Felice sighed. “I know that you’re both right. But what’s the answer? If we can’t use something like this to make the world a better place, what’s left?”
“You focus on what you’ve already got,” Sigler answered. “Use your skills, your strengths, your passions…that’s all any of us can do.”
Felice considered this. With everything that had happened, she had lost sight of the simple fact that she was a scientist. Her interest in genetics had grown from a childhood dream of discovering a cure for cancer. Maybe it was time to return to that dream.
Sigler steered the Wolverine across the open expanse and drove it up the ramp of the waiting CH-47 Chinook helicopter that had brought them here. He closed the laptop and tucked in under one arm. “Time to go.”
# # #
The twin-rotors lifted the massive Chinook into the sky above the Great Rift Valley and the site of the elephant graveyard. The helicopter circled the area, gaining vertical distance with each pass, until the pilot called back to let King know that they had reached the desired altitude.
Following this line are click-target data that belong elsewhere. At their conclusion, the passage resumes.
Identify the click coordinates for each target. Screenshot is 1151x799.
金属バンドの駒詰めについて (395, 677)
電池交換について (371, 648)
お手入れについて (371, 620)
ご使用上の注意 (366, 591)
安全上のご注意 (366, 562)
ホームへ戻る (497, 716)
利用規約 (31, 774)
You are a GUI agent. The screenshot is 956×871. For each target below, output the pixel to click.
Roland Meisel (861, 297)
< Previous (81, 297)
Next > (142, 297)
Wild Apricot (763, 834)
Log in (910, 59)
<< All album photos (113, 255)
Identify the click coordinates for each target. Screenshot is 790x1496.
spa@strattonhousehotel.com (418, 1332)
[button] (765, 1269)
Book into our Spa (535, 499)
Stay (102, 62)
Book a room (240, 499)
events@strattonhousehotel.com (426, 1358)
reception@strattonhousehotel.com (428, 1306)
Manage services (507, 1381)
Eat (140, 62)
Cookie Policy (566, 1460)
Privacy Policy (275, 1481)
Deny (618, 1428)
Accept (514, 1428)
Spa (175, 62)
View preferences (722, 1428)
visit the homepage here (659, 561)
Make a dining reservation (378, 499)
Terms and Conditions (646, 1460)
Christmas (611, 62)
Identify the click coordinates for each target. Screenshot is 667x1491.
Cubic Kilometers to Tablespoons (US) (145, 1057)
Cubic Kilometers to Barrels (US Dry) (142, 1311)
King flipped off the red safety cap on the remote triggering device, and then took Felice’s hand and placed her finger on the switch. “Would you like to do the honors?”
He could see the hesitation in her eyes. Even though the cave had been the source of unimaginable horrors for her, the uncertainty of what might happen next probably seemed even more terrifying. But King knew well that the first step toward healing was to get some closure.
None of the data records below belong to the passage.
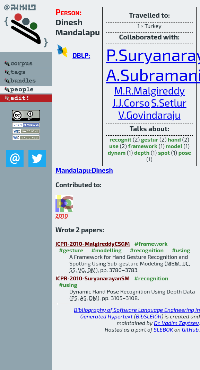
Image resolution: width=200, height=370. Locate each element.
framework (142, 146)
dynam (116, 152)
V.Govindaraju (149, 115)
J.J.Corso (131, 103)
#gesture (71, 250)
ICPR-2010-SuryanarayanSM (92, 278)
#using (181, 250)
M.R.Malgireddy (149, 90)
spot (164, 152)
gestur (149, 139)
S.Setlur (168, 103)
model (174, 146)
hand (174, 139)
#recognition (147, 250)
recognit (120, 139)
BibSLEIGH (148, 316)
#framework (151, 243)
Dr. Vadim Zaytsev (176, 322)
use (114, 146)
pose (185, 152)
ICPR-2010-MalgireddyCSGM (92, 243)
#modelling (106, 250)
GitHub (190, 329)
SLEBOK (163, 329)
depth (141, 152)
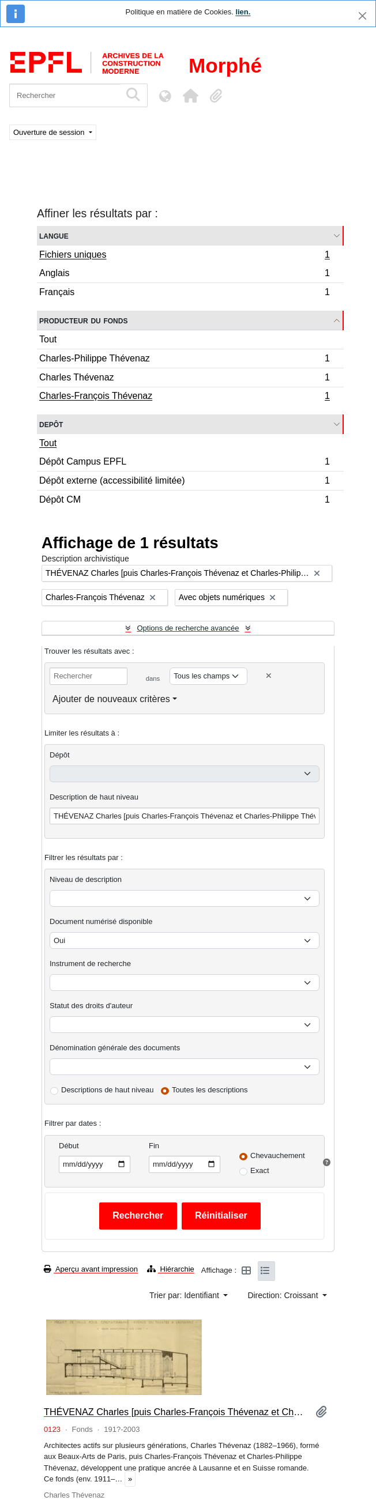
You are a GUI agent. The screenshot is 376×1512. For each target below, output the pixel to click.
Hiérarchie (170, 1269)
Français (184, 293)
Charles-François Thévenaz (184, 397)
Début (69, 1145)
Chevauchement (277, 1155)
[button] (190, 95)
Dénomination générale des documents (115, 1047)
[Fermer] (362, 16)
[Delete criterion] (269, 676)
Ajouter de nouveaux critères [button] (111, 699)
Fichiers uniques (184, 256)
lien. (242, 11)
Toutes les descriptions (210, 1089)
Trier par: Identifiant (185, 1295)
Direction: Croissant (283, 1295)
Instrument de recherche (90, 963)
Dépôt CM (184, 501)
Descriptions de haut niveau (107, 1089)
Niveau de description (86, 879)
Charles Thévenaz (184, 379)
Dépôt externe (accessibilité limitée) (184, 482)
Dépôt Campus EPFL (184, 463)
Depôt (51, 423)
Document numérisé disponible (101, 921)
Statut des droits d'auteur (91, 1005)
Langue (54, 235)
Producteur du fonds (83, 320)
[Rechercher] (65, 95)
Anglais (184, 274)
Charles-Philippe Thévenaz (184, 360)
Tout (48, 339)
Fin (154, 1145)
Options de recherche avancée (188, 628)
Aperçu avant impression (91, 1269)
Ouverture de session (50, 132)
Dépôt (60, 755)
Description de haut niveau (94, 797)
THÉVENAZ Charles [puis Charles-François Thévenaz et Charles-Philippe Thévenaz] (175, 1412)
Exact (259, 1170)
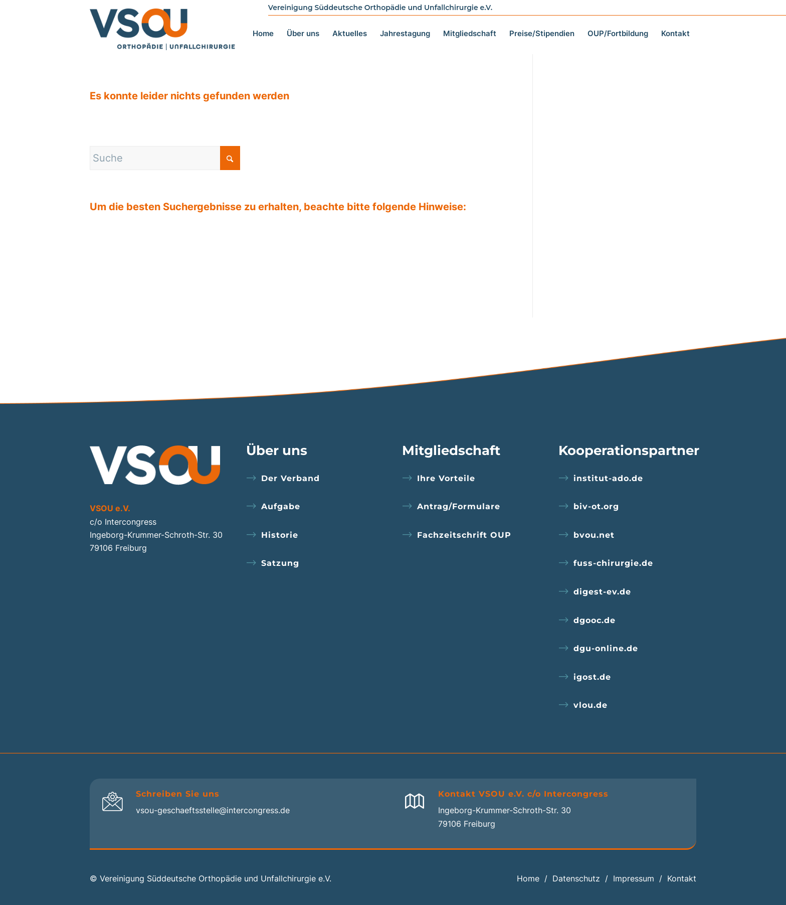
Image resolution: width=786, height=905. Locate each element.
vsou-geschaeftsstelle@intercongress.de (213, 810)
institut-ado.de (608, 478)
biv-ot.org (596, 506)
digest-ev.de (602, 591)
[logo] (165, 26)
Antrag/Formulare (458, 506)
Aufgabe (280, 506)
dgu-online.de (605, 648)
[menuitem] (263, 22)
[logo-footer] (155, 465)
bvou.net (594, 535)
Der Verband (290, 478)
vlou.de (590, 705)
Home (528, 878)
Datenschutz (576, 878)
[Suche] (165, 158)
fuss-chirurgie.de (613, 563)
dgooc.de (594, 620)
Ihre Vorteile (446, 478)
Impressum (633, 878)
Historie (279, 535)
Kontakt (681, 878)
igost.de (592, 677)
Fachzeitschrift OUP (464, 535)
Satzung (280, 563)
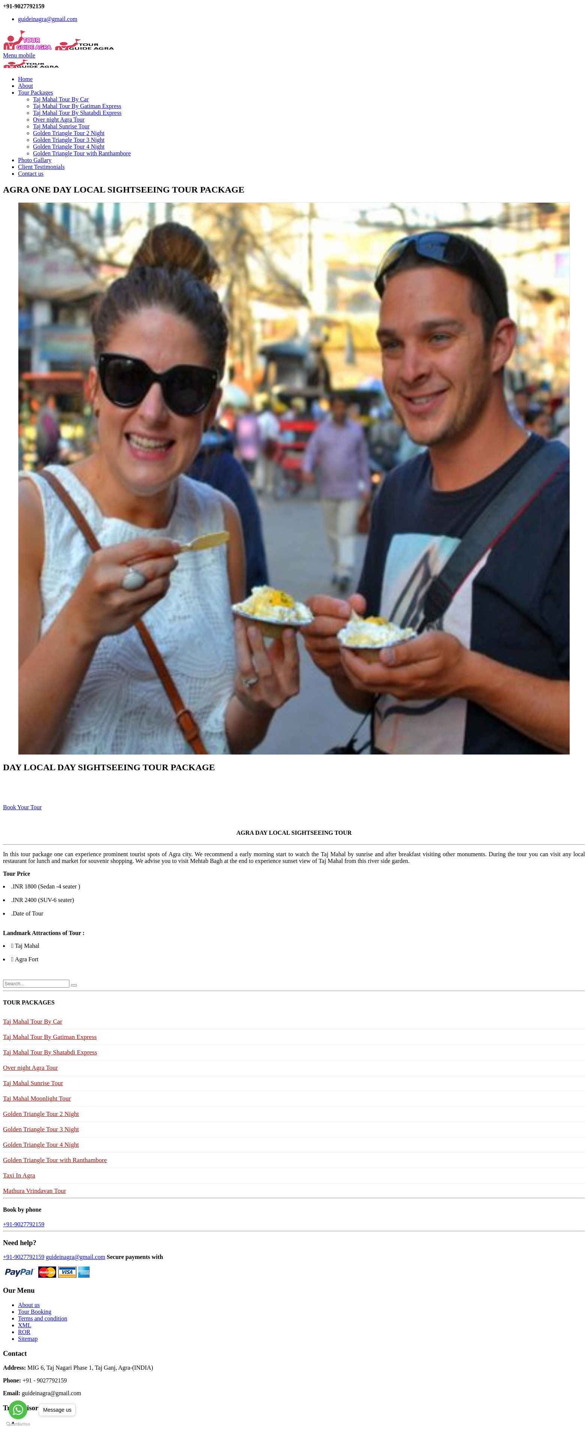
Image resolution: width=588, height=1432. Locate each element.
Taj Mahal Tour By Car (61, 99)
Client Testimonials (41, 167)
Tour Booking (34, 1312)
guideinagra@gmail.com (47, 19)
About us (29, 1305)
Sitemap (28, 1339)
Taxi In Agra (19, 1175)
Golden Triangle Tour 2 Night (69, 133)
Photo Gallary (34, 160)
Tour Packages (35, 92)
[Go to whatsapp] (18, 1409)
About (25, 86)
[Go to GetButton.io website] (18, 1424)
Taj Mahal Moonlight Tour (37, 1098)
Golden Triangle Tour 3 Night (69, 140)
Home (25, 79)
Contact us (31, 173)
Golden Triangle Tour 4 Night (69, 146)
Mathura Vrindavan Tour (34, 1190)
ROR (24, 1332)
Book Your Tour (22, 807)
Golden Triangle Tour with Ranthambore (82, 153)
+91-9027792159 (23, 1224)
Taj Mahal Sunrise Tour (61, 126)
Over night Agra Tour (59, 119)
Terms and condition (42, 1318)
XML (25, 1325)
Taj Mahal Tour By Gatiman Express (77, 106)
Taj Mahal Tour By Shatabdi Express (77, 113)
He nodded to her. “Whenever you’re ready.”
She smiled weakly, and then pressed the switch.
The device sent out a radio signal that was picked up instantly by a receiver unit on the ground. The receiver in turn sent a small electrical charge surging through several hundred feet of copper wire that disappeared into the cave opening. That charge detonated a small conventional explosive, which scattered a cloud of powdered aluminum high above the maze of elephant skeletons.
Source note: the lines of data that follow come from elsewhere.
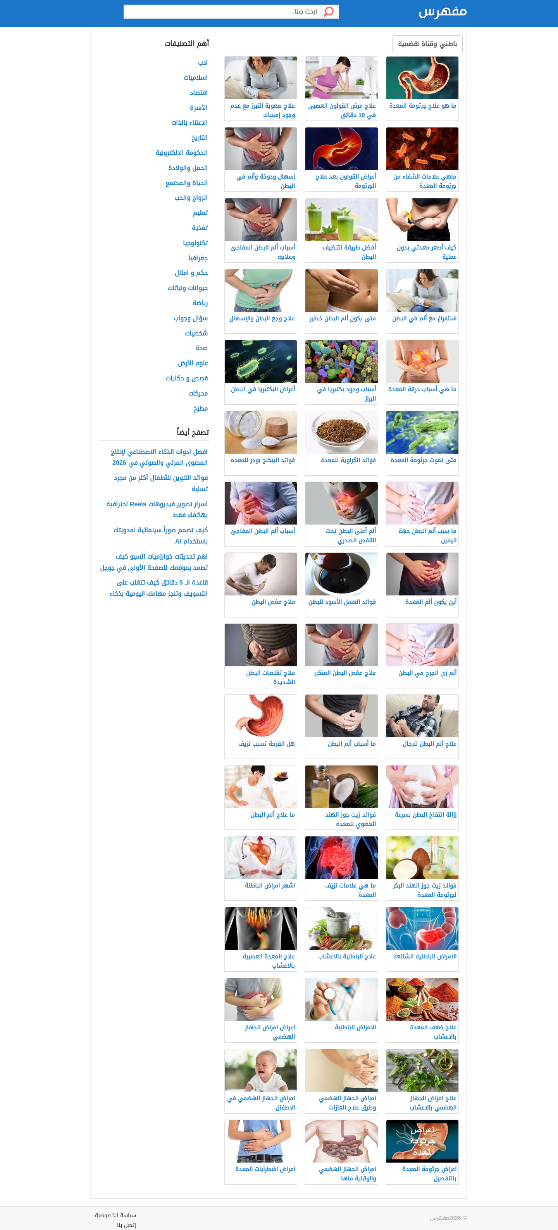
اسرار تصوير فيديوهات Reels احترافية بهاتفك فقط (157, 510)
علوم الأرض (193, 363)
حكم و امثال (191, 273)
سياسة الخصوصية (115, 1215)
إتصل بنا (126, 1225)
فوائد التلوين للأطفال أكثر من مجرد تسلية (161, 484)
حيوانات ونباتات (188, 288)
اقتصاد (199, 93)
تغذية (200, 228)
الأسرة (199, 108)
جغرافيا (198, 258)
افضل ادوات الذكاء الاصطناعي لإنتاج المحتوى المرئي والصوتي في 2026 (159, 458)
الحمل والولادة (188, 168)
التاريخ (199, 138)
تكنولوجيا (195, 243)
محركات (198, 393)
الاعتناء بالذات (189, 123)
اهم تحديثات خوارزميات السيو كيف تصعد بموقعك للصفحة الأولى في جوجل (154, 562)
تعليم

A fraction of a second later, the fuel-saturated air ignited.
The thermobaric bomb transformed the elephant graveyard into a miniature sun. The bones and ivory teeth of ancient elephants, crushed to dust by the initial blast front, were subsequently incinerated in a firestorm that exceeded 5,000° Fahrenheit. The force of the explosion hammered into the domed ceiling, opening enormous cracks in the stone. An instant later, the vacuum created by rapid cooling of the scorched air, caused the entire cavern to implode.
From high above, King watched a cloud of dust rising, the result of the shockwave traveling through hundreds of feet of rock. When it cleared, a new crater was visible on the landscape of the Great Rift Valley.
The elephant graveyard had ceased to exist.
>>>Your services are required, General.
I didn’t think I’d hear from you again.
>>>The Brainstorm network remains operational.
Sure. I just thought you would be keeping a low profile. At least until some of the heat dies down.